そもそも本件のような賃貸用のアパートやマンション(収益物件)の賃貸借契約で,かつ更新期間が1~2年といった極めて短期間での更新が定められている賃貸借契約においては,仮に法定更新がなされ期間の定めのない賃貸借契約となった場合でも賃貸人の正当事由に基づく解約が認められるケースはほとんどない。

とくにこれが更新期間が1~2年といった短期の賃貸借契約の場合には,その実益はゼロに等しい。1年更新の契約を例にとれば,仮にこの契約が法定更新された場合に,その後わずか半年の間に解約申入れの正当事由が発生するなどいうことは現実的にはほとんど有り得ない。

したがって,更新期間が1~2年といった短期の賃貸借契約の場合には,合意更新によって賃借権を確保するという実質的な意味は全く認められず,更新料の支払に賃借権強化の対価という性質が含まれると考えることは,明らかに契約当事者の合理的意思に反する。

なお,被告が引用する前記東京地裁平成17年10月26日判決の事例は,更新期間が2年で,更新料が賃料1ヶ月分とされていた事案であり,同判決は,「本件更新特約に定める更新料の金額が1か月分の賃料相当額とされている点にかんがみて」更新特約が消費者契約法等に反しないと判断しているところ,その判断自体も不当であるが,本件では,更新期間1年で,更新料が月額賃料の2.22倍にも及ぶのである。
▼(4)
以上より,被告が主張する更新料の法的性質は,いずれも,契約当事者の意思に反し,全く合理性がない。

更新料は,賃貸人が,情報力や交渉力の格差を利用して,賃借人に十分な法律知識がないことを奇貨として,法律上根拠のない異議事由や解約事由をちらつかせることによって,半ば強制的に徴収している金銭と言っても過言ではないのである。
この点,神戸地判平成17年7月14日は,「賃借人のみが賃貸借契約の更新料を負担しなければならない正当な理由を見いだすことはでき」ないと判示している。
●4 その他の更新料の不合理性
▼(1)
全国的には借家契約における更新料は例外的で,東京周辺と京都程度で徴収されているにすぎない。
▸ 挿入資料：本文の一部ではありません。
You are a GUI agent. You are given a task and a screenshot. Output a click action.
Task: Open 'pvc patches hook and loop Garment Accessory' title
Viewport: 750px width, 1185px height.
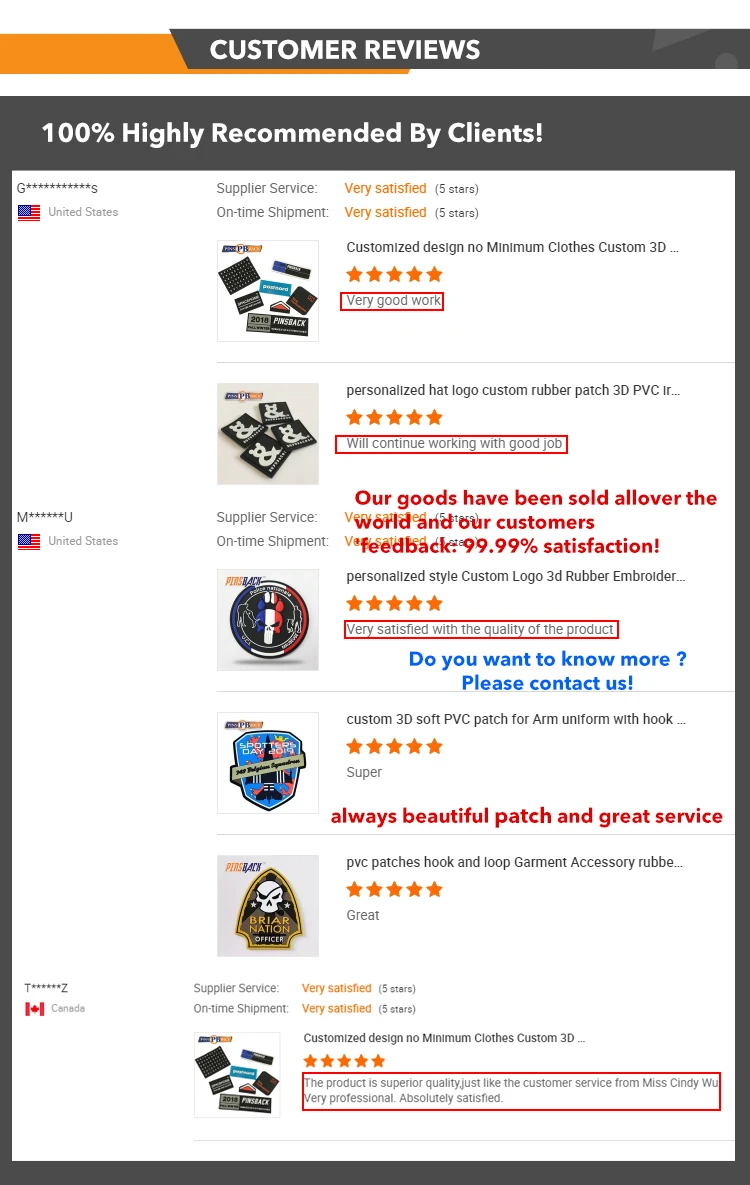pos(515,862)
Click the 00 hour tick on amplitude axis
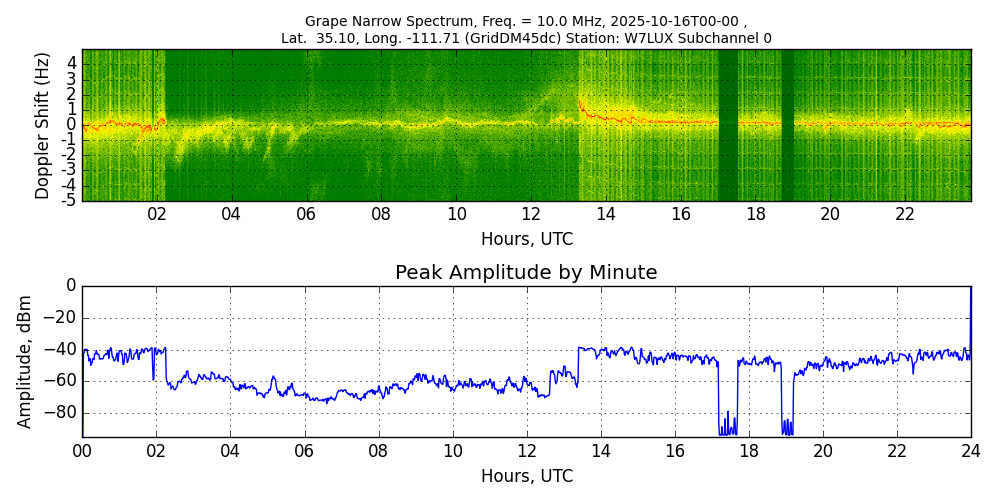Image resolution: width=1000 pixels, height=500 pixels. point(82,451)
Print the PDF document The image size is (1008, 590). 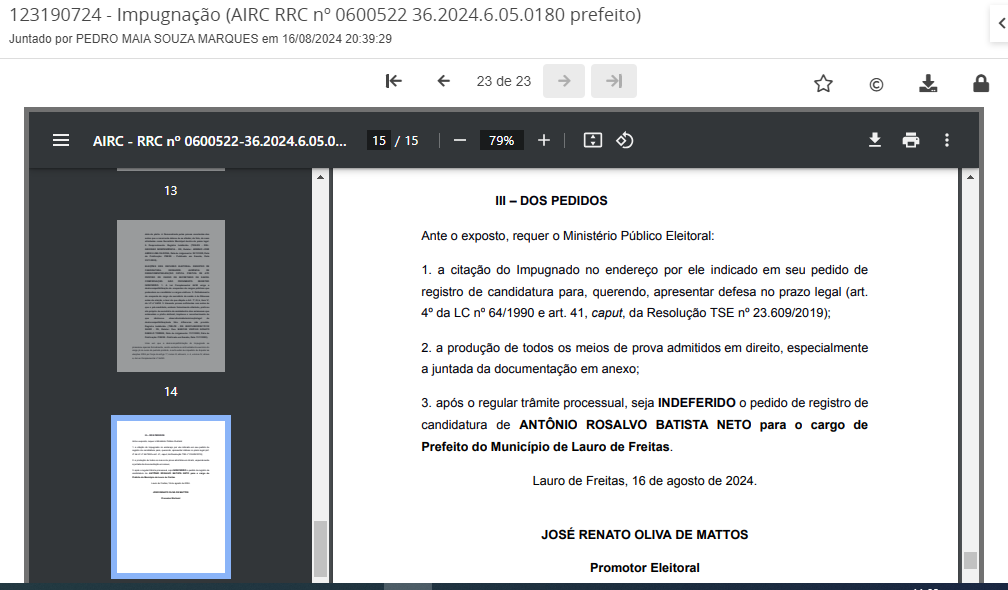pos(910,140)
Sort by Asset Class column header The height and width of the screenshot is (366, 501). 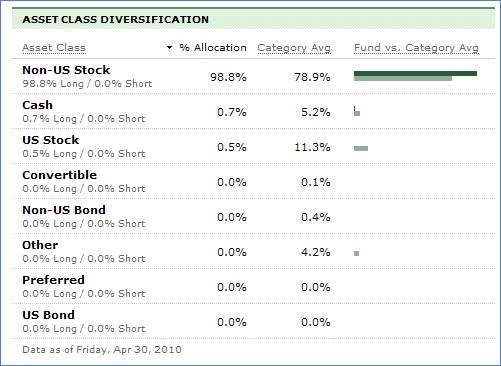pos(54,48)
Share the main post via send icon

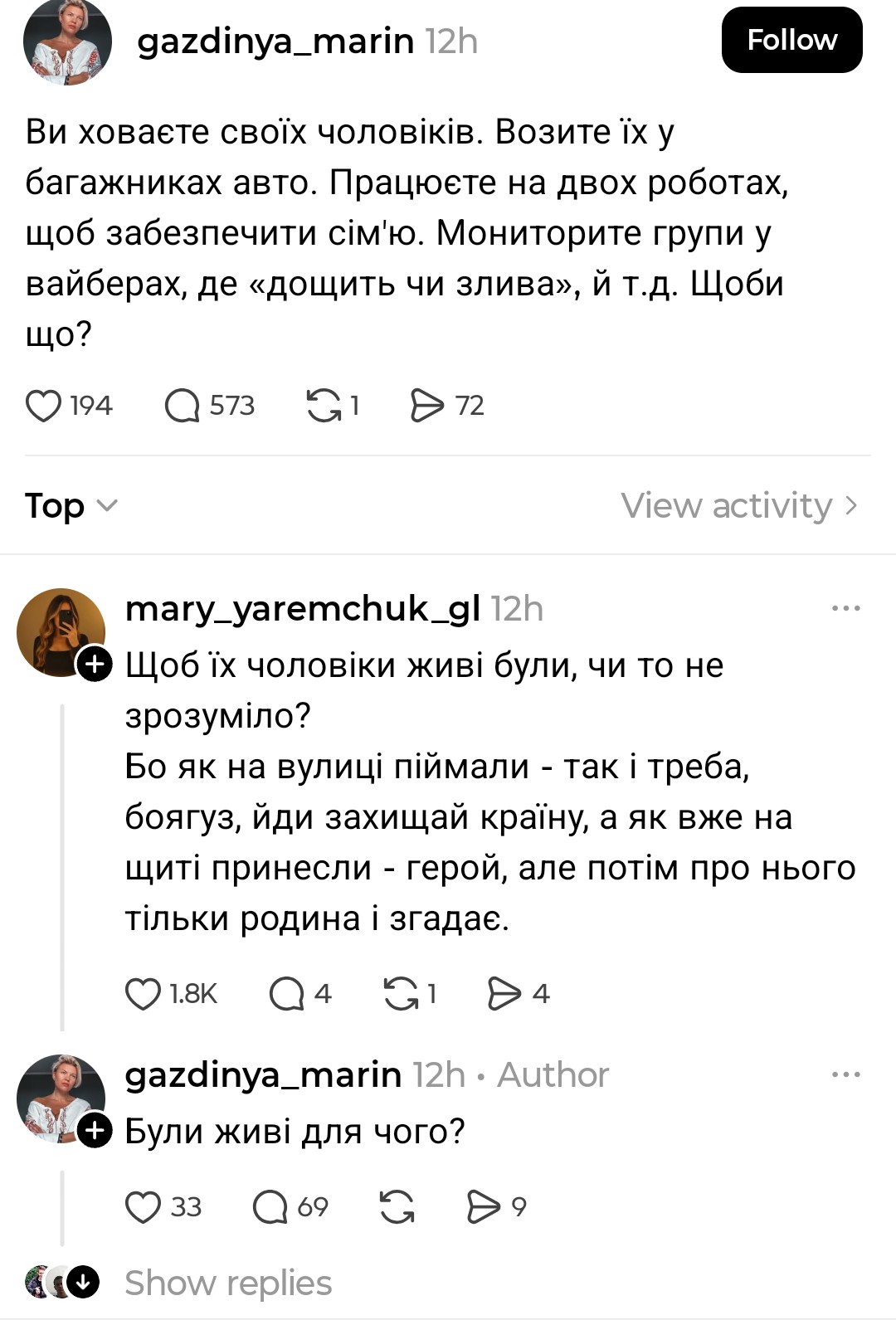[427, 406]
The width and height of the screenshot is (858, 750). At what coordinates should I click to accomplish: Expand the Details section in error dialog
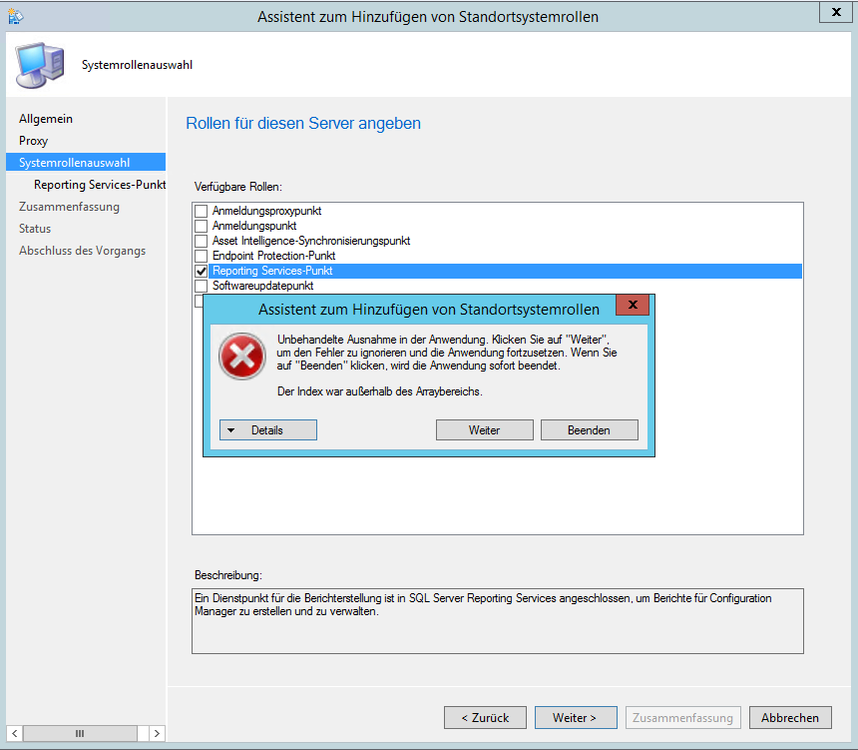(268, 430)
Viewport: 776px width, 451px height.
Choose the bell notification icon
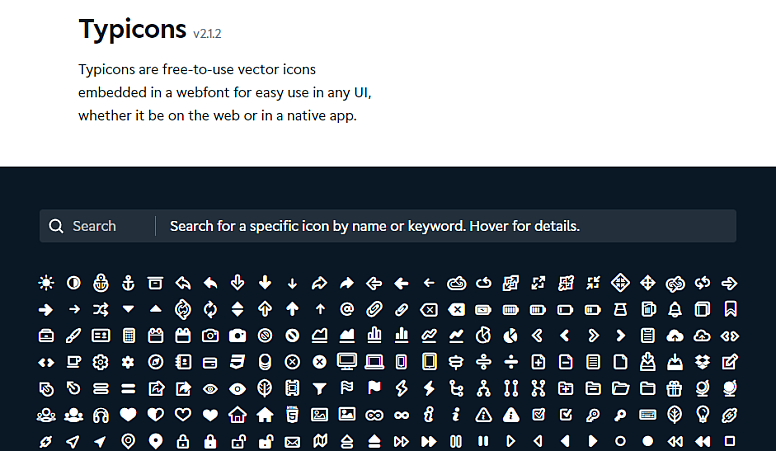(675, 310)
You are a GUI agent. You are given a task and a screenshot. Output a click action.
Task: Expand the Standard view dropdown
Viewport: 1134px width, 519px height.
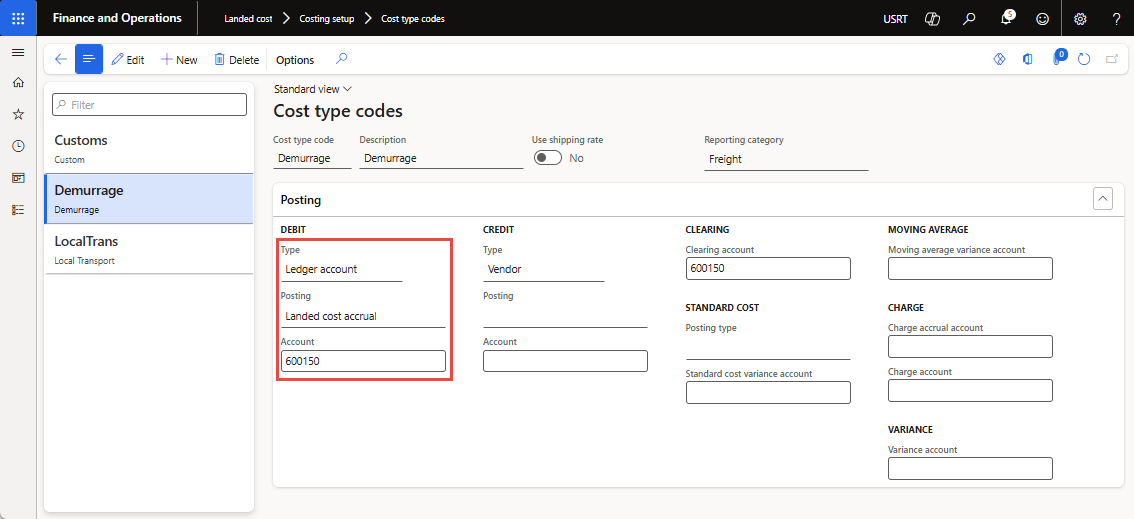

決して社会的な承認を得ているものではない。

▼(2)
国土交通省が推奨する賃貸住宅標準契約書においても,貸主が更新料を取得する旨の規定は置かれていないし,実際,公営住宅では更新料はとられていない。
▼(3)
公庫物件では,更新料は不当な負担で,その請求は犯罪行為であった。
▼(4)
更新料は,賃貸契約の広告において表示されていない。負担の具体的内容な存否を秘して,割安感を与えた上で消費者を勧誘する方法は詐欺的ですらあり,不当極まりないものである。
▼(5)
更新期間が1年や2年の賃貸借契約の場合,法定更新と合意更新との間には何ら実質的な差異がないにも関わらず,法定更新の場合には更新料を全く支払う必要がないのに対し,合意更新の場合には更新料として月額賃料の1,2ヶ月分といった重い負担を強いられることは明らかに均衡を失している。

●5
以上のとおり,更新料支払条項にはみじんの合理性も見出されないのである。

第5 消費者契約法10条による本件特約の無効について
●1
まず,消費者契約法の立法趣旨からすると,消費者契約法10条は,例え合意が成立していたとしても,消費者と事業者との間の情報の質及び量並びに交渉力の格差にかんがみ,「消費者の利益を一方的に害するもの」は無効とするものであるから,被告が主張するような,「原告,被告の合意によって契約の一部となっているのであるから,その法的性質論としては,一応の合理性が説明できれば(言い換えれば明らかに不合理であって一方的に消費者の利益を害するものでなければ)それで足りる」という理解は誤りである。このことをまず指摘しておく。
●2
既に述べたとおり,更新料支払条項には全く合理性はない。

被告は,更新料が社会的承認を得ていると主張するが,既に述べたとおり,更新料条項は全国的には東京周辺と京都程度の一部地域で行われているにすぎず,しかも,賃貸人や管理業者に押し付けられたものであるから,到底社会的承認があるとはいえない。また,広く行われていれば,有効となるものではない。この点は,大学の学納金を返還しないことが広く行われていたが,消費者契約法で無効とされたことを考えれば明らかである。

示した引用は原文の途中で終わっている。